Step 7: Cool and Serve
Let the breakfast bake cool for about 10 minutes before slicing or scooping. Serve warm for the best flavor and texture.
🍯 Serving Suggestions
- Top with a dollop of Greek yogurt or extra cottage cheese
- Drizzle with a little more honey or maple syrup
- Sprinkle with chopped nuts or seeds (chia, flax, pumpkin) for crunch
- Pair with a side of fruit or a hot cup of coffee or tea
🥡 Storage & Meal Prep Tips
- Refrigerator: Store leftovers in an airtight container in the fridge for up to 4 days .

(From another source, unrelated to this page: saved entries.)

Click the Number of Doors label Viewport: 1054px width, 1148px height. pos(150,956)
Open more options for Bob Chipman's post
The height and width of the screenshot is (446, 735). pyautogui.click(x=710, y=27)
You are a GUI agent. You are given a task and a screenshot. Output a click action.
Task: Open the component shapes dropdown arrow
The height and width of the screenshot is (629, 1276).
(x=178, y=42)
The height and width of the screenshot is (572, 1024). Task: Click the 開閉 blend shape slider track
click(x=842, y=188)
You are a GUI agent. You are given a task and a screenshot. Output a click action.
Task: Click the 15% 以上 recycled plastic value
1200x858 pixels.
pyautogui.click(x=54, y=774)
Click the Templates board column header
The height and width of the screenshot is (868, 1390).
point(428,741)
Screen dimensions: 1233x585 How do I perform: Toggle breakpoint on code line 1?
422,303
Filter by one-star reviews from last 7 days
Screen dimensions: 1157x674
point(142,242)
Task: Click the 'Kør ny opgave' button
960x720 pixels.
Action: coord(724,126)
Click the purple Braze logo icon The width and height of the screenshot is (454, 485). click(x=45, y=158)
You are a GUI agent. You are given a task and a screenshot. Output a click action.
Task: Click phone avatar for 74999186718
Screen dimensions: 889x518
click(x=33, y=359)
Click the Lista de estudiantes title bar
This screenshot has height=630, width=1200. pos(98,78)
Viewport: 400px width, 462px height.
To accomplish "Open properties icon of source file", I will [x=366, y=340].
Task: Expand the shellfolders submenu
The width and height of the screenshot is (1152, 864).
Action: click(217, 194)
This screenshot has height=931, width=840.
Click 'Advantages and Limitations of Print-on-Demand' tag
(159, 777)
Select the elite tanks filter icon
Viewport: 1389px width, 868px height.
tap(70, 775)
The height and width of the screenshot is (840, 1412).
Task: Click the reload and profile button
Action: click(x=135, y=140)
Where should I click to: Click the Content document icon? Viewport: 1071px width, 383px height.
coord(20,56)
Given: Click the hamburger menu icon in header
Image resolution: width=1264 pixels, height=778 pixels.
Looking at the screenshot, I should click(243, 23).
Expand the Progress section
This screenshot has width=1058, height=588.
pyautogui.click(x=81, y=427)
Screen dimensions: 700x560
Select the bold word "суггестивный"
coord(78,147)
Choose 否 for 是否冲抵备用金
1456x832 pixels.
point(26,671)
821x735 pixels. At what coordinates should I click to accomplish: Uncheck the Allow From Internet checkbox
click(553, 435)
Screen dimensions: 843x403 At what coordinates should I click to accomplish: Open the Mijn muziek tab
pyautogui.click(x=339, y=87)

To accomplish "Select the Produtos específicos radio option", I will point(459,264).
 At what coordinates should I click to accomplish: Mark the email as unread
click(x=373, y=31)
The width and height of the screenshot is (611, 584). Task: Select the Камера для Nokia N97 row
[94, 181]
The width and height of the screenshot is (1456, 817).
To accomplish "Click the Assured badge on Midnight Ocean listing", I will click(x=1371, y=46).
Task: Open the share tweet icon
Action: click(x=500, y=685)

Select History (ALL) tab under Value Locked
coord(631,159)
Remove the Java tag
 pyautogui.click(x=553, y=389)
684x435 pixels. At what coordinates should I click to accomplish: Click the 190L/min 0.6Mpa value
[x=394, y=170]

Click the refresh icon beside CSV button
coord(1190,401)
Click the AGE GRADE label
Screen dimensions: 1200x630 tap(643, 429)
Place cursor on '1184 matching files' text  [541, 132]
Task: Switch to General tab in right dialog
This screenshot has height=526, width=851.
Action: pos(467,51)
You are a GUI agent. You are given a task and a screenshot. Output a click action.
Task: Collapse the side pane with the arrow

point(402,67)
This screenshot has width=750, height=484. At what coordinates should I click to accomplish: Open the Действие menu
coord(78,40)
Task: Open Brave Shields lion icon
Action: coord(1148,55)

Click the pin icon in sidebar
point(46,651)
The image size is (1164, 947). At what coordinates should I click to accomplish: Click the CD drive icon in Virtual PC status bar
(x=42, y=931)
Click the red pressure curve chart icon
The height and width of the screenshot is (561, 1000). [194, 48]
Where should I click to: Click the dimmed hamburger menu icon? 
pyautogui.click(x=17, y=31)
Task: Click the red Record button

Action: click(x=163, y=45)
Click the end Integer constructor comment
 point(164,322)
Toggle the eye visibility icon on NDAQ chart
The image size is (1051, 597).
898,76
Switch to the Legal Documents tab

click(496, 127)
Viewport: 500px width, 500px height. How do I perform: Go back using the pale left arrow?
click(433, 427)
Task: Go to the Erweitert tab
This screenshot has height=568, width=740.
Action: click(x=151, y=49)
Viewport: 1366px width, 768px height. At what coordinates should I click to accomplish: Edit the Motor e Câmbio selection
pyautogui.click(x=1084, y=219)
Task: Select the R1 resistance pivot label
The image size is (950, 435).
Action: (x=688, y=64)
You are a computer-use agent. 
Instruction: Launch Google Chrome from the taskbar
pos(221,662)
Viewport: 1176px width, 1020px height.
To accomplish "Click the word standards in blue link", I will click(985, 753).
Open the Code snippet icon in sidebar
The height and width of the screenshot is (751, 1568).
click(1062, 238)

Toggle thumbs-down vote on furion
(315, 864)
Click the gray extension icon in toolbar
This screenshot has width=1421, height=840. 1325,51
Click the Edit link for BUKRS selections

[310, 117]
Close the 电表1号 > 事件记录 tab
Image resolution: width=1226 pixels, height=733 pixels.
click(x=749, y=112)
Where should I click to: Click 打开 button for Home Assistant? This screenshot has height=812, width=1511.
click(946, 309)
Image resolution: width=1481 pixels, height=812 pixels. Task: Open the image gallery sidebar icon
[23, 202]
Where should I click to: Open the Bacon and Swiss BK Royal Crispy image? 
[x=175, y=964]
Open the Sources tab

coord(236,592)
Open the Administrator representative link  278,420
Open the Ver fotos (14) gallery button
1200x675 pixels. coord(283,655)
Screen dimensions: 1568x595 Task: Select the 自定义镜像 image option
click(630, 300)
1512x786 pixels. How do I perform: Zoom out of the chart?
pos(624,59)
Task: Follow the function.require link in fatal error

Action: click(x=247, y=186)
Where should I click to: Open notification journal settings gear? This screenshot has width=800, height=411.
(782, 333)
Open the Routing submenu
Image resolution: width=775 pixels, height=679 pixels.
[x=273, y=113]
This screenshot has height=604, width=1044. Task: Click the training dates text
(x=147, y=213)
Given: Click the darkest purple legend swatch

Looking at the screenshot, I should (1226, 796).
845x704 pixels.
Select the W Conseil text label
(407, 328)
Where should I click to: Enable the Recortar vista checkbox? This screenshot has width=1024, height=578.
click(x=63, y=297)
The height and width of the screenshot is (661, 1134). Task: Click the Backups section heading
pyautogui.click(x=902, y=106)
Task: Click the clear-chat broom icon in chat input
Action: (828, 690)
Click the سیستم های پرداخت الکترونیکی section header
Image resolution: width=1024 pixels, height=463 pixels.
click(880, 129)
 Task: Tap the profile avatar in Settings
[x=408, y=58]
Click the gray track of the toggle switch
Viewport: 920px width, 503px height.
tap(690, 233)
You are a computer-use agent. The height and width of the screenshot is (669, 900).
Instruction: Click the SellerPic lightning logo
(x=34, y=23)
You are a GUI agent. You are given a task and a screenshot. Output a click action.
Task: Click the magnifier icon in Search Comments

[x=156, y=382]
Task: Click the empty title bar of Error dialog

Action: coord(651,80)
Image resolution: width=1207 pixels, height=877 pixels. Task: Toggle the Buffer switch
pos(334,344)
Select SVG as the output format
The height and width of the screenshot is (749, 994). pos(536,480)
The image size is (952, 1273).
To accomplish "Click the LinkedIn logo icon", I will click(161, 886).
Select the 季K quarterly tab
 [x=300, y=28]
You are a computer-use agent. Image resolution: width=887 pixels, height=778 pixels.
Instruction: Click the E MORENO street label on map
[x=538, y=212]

- Freezer: Wrap individual slices in plastic wrap and freeze for up to 3 months . Reheat in the microwave or oven.
- Make Ahead: Prepare the batter the night before, refrigerate, and bake in the morning for a fresh start to your day.
✅ Pro Tips for Success
- For a vegan version: Substitute cottage cheese with blended tofu or vegan ricotta, use flax eggs (1 tbsp ground flaxseed + 3 tbsp water per egg), and opt for maple syrup.
- Add-ins: Try adding lemon zest, nutmeg, shredded coconut, or raspberries for a twist.
- Texture tip: The longer you blend the cottage cheese, the smoother the final result will be. Use a blender for a custard-like texture.
- Sweetness level: Adjust honey/maple syrup to your liking — start with less and add more if needed.
🧠 Nutritional Benefits
This breakfast bake isn’t just tasty — it’s loaded with nutrients:
- Cottage cheese provides a rich source of casein protein, calcium, and B vitamins.
- Oats offer slow-releasing energy and heart-healthy fiber.
- Blueberries are antioxidant powerhouses that support brain and heart health.
- Eggs contribute additional protein, iron, and essential amino acids.
It’s a balanced, low-glycemic breakfast that supports satiety, muscle recovery, and long-lasting energy.
📝 Final Thoughts
If you’re looking for a healthy, flavorful, and satisfying breakfast that goes beyond cereal or toast, this Blueberry Cottage Cheese Breakfast Bake is a must-try. It’s simple, customizable, and packed with nutrition — making it perfect for busy mornings, lazy weekends, or anyone wanting to eat clean without sacrificing taste.
So why not give this unique, high-protein breakfast a try? You might just find your new morning favorite!